Ripley: Hey, I feel like kind of a fifth wheel around here. Is there anything I can do?
Apone: I don’t know, is there anything you can do?
Movie = Aliens
^The Beatles – Paperback Writer^
So...where do I start?
Craigslist is infested with data/information leeches and scammers, newspapers are going to require me to subscribe and/or pay. I don’t trust Monster nor Dice since they’ve gone through so many acquisitions that I don’t even know who they are anymore, so…where do I start?
Let’s take a step backwards, start from the beginning, and find out what I can do.
I know how to operate a cash register and have worked at jobs handling cash.
I know logistics and have warehouse experience.
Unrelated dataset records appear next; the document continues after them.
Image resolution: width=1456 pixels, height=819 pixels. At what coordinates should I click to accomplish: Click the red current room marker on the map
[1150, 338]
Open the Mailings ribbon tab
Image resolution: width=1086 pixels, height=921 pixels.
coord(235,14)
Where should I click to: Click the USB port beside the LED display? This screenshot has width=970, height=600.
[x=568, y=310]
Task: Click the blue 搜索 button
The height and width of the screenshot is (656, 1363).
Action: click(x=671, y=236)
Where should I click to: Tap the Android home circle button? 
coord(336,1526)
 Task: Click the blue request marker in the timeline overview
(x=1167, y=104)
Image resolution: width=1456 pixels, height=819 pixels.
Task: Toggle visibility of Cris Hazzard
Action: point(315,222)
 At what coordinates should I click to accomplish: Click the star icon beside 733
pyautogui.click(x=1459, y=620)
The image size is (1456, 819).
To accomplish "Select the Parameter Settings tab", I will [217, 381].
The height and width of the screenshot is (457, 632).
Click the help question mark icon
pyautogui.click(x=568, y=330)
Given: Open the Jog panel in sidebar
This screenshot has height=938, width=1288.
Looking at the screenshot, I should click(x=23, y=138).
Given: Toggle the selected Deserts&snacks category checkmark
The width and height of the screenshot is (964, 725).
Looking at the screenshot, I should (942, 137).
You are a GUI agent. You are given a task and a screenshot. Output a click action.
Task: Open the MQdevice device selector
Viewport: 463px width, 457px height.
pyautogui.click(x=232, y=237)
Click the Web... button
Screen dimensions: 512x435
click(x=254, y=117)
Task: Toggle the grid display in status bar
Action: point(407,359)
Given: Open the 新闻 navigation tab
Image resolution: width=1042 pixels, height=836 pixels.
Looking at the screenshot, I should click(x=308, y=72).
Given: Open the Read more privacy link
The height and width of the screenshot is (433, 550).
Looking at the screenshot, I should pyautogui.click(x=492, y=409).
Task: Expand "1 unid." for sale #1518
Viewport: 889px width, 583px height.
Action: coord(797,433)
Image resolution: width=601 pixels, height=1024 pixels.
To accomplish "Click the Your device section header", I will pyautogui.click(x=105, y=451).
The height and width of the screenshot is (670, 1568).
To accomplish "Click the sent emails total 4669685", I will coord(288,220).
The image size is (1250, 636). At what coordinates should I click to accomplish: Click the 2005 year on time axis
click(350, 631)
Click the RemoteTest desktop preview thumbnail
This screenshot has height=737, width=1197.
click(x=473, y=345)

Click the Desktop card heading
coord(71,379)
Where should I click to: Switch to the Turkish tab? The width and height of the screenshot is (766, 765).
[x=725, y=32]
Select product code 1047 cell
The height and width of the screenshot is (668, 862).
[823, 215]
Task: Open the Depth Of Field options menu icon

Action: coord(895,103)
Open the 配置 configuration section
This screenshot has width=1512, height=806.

I know how to fuel airplanes.
I know customer support, have done help desk, desktop support and phone support.
I know technical writing.
I know software development and programming…
but I haven't done it in forever.
I’m gonna stop there, because what I really need is an old copy of my resume, and I currently have no way of getting to it since it’s sitting on the hard drive of a computer that doesn’t work anymore. Hell, it may be gone forever if the hard drive doesn’t work.
Fuck this noise 😦
^depeche mode – work hard (1983)^
Let’s share what I’ve seen on Craigslist lately…
No pay – “Exposure” only.
They don’t want me to respond via Craigslist? Seems shady, but $16-$32 a day to read books? I could likely read 2-4 books a day quite easily. But then I have to write a review and, since I’m being paid, that means that I’ll be gleaning the turds for peanuts in order to find something remotely palatable to write about. I mean, they are going to want positive reviews, kind words, shit that sells books: no one wants a paid reviewer shitting atop their shit pile. That would be an ex-cess-ively shitty mess.
This appears to be another non-paying gig, and I’m going to have to spend untold hours playing a game that might suck-ass. Then I’ve got to review it. But what if the game is good, but I’m terrible at it? Would that make for a good review?
“HEY! THIS GAME IS AWESOME! But I suck at it.”
Suddenly…I feel like the character from the movie “What Women Want”. I’m wearing pantyhose lined with panty-liners and/or maxi-pads around the house, all day, just to make $30.
“Staying fresh in the workplace.”
…she says. Since when is there even a line between the home and the workplace? Go to your bathroom, take a gander around, and you are likely to see more logos and advertisements than you would see on a 15 minute drive in an urban area, even if the radio is on.
Go to your kitchen. Take a gander at your appliances. Open the fridge. Open the pantry. Advertisements and advertising have LONG invaded the home via more than just television and radio. So I would argue that “staying fresh in the workplace” really isn’t that difficult. Not to mention that “keeping up” is just more advertising for more revenue streams. Certifications aren’t free, nor is the process of getting them.
Let's abandon this ship.
It’s long since sailed.
^TOTAL IDIOTS AT WORK^
Let's go with recent experience to start...
Recent Experience: Thinking. Writing. More thinking. Blabbing nonsense on Twitter with a few friends.
And yep...more thinking.
That shit don’t pay, so let’s stop dilly-dallying, crank up MS Paint, and start making some attempts at…
Q: Can magnetics be used to focus?
A: Ever heard of a compass?
I mean within the mind.
Within the body.
Q: What tools do we have available to us in order to better navigate our daily challenges better?
A: Time. Can't do jack shit without the time to do it in.
But you gotta keep some things in mind.
Birds seem to know where to go, how long to stay there, when to go somewhere else, and where to go. So let’s stretch that out a bit. Let’s stretch it out say…over the course of a spring/summer/fall.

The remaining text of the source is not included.